Saya sempat berpikir, mungkin ada yang salah dengan definisi. Healing, dalam arti menyembuhkan, mestinya membawa tubuh dan pikiran ke arah sehat. Tapi yang saya lihat justru sebaliknya: leher kaku karena menunduk berjam-jam, kantong terkuras demi tiket masuk yang lebih mahal dari nasi rames tiga kali sehari, dan ironisnya pikiran makin kusut karena harus membandingkan jumlah like di Instagram.

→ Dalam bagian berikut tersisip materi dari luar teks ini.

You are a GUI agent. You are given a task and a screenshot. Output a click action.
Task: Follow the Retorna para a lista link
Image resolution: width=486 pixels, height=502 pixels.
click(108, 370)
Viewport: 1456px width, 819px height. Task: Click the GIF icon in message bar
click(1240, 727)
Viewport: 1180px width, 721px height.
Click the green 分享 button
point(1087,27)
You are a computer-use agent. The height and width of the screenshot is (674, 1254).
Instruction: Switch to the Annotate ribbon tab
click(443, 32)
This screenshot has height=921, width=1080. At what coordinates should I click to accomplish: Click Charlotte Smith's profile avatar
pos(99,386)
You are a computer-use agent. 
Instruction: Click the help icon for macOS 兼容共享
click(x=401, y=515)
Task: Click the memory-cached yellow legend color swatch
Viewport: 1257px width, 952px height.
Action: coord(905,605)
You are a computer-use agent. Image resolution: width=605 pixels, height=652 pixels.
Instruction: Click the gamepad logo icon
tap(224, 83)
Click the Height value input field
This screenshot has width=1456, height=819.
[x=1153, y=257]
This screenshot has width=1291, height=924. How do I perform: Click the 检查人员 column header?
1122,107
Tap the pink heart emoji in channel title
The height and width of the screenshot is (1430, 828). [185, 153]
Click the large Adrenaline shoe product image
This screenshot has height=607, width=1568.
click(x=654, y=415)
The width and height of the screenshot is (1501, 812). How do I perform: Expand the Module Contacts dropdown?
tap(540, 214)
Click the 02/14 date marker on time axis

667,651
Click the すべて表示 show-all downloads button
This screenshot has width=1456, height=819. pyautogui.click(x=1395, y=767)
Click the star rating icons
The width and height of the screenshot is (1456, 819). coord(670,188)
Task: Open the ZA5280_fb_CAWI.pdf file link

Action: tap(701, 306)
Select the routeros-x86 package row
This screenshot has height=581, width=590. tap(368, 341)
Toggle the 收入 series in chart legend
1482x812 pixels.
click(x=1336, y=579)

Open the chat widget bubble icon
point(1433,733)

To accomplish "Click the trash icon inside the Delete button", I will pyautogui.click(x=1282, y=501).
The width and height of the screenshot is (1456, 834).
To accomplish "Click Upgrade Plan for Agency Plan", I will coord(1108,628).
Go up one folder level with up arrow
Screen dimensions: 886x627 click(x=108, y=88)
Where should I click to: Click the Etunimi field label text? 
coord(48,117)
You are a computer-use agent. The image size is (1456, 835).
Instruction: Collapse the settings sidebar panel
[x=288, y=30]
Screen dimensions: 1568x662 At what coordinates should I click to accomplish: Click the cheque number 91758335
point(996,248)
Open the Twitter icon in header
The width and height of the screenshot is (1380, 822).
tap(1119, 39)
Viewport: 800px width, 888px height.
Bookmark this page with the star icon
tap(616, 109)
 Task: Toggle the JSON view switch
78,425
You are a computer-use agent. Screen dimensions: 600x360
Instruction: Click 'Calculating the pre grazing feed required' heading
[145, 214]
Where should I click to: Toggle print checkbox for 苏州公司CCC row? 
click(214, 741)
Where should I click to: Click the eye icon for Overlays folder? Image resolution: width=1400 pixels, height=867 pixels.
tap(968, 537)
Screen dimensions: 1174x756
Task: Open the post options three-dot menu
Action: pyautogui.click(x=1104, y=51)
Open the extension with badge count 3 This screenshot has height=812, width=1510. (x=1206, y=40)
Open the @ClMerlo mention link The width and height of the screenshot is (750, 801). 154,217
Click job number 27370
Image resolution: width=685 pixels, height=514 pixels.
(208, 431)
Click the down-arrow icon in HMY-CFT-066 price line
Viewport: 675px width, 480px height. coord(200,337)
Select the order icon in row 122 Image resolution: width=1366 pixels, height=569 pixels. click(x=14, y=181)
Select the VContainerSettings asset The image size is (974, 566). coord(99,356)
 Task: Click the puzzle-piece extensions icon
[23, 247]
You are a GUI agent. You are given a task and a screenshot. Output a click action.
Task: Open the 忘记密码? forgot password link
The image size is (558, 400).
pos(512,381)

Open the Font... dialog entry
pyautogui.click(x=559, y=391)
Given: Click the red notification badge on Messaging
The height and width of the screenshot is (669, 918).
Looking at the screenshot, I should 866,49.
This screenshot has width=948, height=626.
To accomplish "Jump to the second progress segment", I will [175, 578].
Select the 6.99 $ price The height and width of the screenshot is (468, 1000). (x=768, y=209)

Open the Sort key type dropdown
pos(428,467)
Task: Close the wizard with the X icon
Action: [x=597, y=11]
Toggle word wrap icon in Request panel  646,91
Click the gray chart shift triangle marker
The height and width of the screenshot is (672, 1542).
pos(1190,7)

Secara populer, healing dianggap setara dengan
liburan. Pergi ke pantai, ke gunung, atau sekadar nongkrong di kafe
instagramable. Padahal, penelitian psikologi sederhana menunjukkan: istirahat
efektif justru bukan soal tempat, melainkan kualitas relaksasi. Tidur siang
satu jam bisa lebih menyehatkan daripada antre dua jam di loket wisata. Bahkan,
tertawa tulus bersama teman dekat bisa menurunkan hormon stres lebih cepat
daripada menunggu golden hour demi
feed estetik.
Yang bikin lucu —atau menyedihkan— healing hari
ini sering jadi kompetisi. Kalau dulu orang bercerita dengan mata berbinar soal
perjalanan, sekarang orang pamer dengan filter berbinar di layar. Ilmu
komunikasi menyebutnya “performative
sharing”: bukan tentang apa yang kita rasakan, tapi bagaimana kita ingin
orang lain melihat kita. Maka tak heran, yang mestinya jadi sarana pemulihan
malah berubah jadi sumber tekanan.
Kembali ke kafe berlatar sawah tadi. Seusai sesi
foto dan unggah, sebagian dari mereka malah mengeluh kepala pusing karena panas
matahari yang tak sesuai ekspektasi filter, atau saldo e-wallet yang menipis.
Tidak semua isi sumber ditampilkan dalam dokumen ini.